My MIL is constantly monitoring our spending. I HATE it! MY husband and I do well for ourselves, have a lot of money in savings, pay all of our bills on time, etc. If she sees that I bought my kids a new outfit she gets upset and says we should have waited until there was a neighborhood garage sale. OK, I can appreciate that...to an extent. If we eat out and she hears about it she gets upset. So, I asked my husband not to tell his mom the amount of our return. She will want to tell us how to spend it. He told her anyways. I am very upset with him because I feel like he just went over my head. I dont feel like it was too much to ask him to tell her "thats really none of your business." I feel like I am getting overly upset about this but I thought about it all day (she told me she knew about it last night) and I am still upset. Am I over reacting? Should I just not say anything to him?
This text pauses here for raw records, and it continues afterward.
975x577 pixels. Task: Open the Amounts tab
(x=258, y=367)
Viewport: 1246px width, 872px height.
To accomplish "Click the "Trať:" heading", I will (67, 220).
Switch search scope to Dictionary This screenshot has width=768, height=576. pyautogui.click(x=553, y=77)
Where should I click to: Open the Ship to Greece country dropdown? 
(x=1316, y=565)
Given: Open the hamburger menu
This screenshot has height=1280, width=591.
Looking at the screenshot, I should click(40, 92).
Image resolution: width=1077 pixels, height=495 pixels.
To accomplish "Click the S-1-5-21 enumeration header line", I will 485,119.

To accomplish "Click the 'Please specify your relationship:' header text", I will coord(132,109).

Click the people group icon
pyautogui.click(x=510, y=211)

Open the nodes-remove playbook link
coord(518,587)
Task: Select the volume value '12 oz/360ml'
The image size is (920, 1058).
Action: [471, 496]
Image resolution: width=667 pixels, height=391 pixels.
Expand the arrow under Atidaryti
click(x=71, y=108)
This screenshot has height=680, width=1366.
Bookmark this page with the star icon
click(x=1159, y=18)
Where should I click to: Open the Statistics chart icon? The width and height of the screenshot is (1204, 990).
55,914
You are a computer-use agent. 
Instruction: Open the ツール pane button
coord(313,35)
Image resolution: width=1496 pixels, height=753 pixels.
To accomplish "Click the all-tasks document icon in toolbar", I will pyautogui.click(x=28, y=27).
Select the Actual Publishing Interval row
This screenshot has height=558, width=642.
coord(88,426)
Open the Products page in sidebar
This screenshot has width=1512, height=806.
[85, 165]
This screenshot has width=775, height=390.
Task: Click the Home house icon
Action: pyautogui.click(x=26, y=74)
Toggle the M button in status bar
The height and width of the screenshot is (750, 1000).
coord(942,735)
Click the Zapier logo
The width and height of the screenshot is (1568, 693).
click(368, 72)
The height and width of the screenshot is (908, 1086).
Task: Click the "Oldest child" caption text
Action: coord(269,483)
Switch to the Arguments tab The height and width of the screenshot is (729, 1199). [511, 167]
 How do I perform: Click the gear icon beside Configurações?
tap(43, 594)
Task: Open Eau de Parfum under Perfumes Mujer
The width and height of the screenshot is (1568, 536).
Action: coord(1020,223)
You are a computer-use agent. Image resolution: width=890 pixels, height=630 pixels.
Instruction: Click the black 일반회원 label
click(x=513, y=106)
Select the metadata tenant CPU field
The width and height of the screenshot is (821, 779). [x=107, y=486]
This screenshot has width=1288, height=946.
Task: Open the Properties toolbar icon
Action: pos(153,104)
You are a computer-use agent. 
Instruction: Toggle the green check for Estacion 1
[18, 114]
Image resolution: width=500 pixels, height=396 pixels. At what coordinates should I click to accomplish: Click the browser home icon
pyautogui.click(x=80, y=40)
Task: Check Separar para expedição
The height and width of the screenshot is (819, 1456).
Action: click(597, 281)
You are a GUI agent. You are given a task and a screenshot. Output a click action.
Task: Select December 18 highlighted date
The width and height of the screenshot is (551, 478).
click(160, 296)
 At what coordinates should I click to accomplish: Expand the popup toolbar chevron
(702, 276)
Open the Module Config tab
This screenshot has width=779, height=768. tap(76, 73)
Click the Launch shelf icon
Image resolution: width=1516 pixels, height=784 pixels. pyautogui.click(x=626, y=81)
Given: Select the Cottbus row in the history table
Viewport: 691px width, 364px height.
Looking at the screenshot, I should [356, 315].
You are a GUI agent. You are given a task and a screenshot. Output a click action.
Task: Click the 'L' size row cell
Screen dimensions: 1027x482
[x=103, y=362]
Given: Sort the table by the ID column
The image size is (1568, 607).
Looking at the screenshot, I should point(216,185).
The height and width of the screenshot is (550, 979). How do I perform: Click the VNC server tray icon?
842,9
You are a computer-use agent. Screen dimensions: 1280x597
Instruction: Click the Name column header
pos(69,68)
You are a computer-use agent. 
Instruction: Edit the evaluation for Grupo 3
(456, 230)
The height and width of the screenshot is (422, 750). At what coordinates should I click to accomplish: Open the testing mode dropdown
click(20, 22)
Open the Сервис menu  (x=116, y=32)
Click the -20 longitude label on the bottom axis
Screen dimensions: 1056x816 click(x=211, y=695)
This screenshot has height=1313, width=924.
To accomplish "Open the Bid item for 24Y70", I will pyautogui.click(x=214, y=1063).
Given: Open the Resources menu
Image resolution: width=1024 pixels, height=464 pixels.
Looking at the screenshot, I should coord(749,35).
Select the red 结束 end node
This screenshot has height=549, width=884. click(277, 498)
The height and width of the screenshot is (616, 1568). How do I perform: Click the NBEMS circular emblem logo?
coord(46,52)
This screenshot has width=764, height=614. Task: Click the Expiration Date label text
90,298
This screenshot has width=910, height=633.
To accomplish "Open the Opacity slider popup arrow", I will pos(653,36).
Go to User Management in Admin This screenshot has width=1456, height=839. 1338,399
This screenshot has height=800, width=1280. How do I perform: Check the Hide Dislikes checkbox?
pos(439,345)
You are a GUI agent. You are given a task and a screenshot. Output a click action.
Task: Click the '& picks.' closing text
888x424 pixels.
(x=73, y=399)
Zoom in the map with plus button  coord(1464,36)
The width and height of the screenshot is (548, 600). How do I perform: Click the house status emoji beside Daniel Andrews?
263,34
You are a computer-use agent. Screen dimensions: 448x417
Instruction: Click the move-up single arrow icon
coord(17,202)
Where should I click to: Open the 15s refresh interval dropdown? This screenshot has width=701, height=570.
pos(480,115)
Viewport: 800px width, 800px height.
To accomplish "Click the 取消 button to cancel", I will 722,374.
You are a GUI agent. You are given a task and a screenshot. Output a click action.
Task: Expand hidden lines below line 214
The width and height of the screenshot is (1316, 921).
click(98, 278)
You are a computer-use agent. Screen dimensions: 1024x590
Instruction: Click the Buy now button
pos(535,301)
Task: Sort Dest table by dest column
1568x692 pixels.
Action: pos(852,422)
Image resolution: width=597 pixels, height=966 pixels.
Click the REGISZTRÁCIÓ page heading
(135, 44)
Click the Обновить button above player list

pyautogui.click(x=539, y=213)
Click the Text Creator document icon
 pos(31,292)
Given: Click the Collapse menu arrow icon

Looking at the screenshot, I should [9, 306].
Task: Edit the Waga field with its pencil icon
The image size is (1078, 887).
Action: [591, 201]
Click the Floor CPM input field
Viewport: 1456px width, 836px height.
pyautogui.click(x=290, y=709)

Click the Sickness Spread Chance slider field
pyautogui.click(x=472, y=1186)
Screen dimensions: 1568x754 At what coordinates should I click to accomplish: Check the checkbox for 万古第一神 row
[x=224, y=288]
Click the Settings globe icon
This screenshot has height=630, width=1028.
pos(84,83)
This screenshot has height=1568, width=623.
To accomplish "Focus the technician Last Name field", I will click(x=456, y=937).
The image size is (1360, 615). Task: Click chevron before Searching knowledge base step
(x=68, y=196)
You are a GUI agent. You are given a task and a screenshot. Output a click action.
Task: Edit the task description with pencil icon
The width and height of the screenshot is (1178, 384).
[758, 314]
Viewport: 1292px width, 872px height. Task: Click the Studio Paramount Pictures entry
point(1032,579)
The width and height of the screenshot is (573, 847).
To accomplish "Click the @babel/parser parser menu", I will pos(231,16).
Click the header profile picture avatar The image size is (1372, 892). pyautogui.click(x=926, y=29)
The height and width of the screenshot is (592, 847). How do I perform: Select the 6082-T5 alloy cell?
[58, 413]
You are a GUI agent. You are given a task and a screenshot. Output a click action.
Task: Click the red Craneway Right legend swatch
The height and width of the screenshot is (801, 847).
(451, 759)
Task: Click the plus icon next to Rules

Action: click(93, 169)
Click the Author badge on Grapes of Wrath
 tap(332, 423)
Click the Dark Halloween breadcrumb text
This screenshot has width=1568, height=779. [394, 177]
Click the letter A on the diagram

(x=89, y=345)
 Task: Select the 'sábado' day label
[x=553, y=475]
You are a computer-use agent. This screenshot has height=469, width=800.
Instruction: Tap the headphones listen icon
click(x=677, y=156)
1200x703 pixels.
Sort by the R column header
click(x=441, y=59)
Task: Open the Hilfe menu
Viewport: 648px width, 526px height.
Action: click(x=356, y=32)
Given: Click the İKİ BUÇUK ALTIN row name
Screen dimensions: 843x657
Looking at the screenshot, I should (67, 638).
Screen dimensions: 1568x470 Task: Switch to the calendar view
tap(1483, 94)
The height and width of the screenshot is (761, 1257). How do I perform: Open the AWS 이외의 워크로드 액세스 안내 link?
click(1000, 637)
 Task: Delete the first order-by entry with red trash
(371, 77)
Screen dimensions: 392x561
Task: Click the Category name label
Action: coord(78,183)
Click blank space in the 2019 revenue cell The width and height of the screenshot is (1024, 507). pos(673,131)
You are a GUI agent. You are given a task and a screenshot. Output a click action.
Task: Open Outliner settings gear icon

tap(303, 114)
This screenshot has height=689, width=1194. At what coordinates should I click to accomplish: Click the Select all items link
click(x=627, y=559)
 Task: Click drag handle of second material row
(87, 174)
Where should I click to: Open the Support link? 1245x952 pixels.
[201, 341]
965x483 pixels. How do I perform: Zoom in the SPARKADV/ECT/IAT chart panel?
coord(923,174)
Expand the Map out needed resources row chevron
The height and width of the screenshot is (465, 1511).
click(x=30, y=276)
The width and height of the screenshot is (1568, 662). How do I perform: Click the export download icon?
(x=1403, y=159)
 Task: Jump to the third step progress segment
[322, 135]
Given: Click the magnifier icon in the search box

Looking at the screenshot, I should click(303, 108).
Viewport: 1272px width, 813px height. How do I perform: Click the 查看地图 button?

Allow me to be very blunt and honest with you OK sweetie? You need to get your MIL out of your marriage before she destroys it. She may mean well but you will only be able to withstand her intruding into your personal life and undermining your decisions for so long. Money is the #1 thing couples fight over and to have three people fighting over it in a relationship is three too many. That money belongs between the two of you and what you do with it is your business. What he did demonstrated his preference to his mother's opinions and feelings over yours. You don't recall her taking your marriage vows on your wedding day did you? Even if he didn't mean to, he was disrespectful to you. You need to talk to him about it or things will never change and you'll risk harboring a grudge against him and his mother. HE needs to talk to her and let her know that enough is enough.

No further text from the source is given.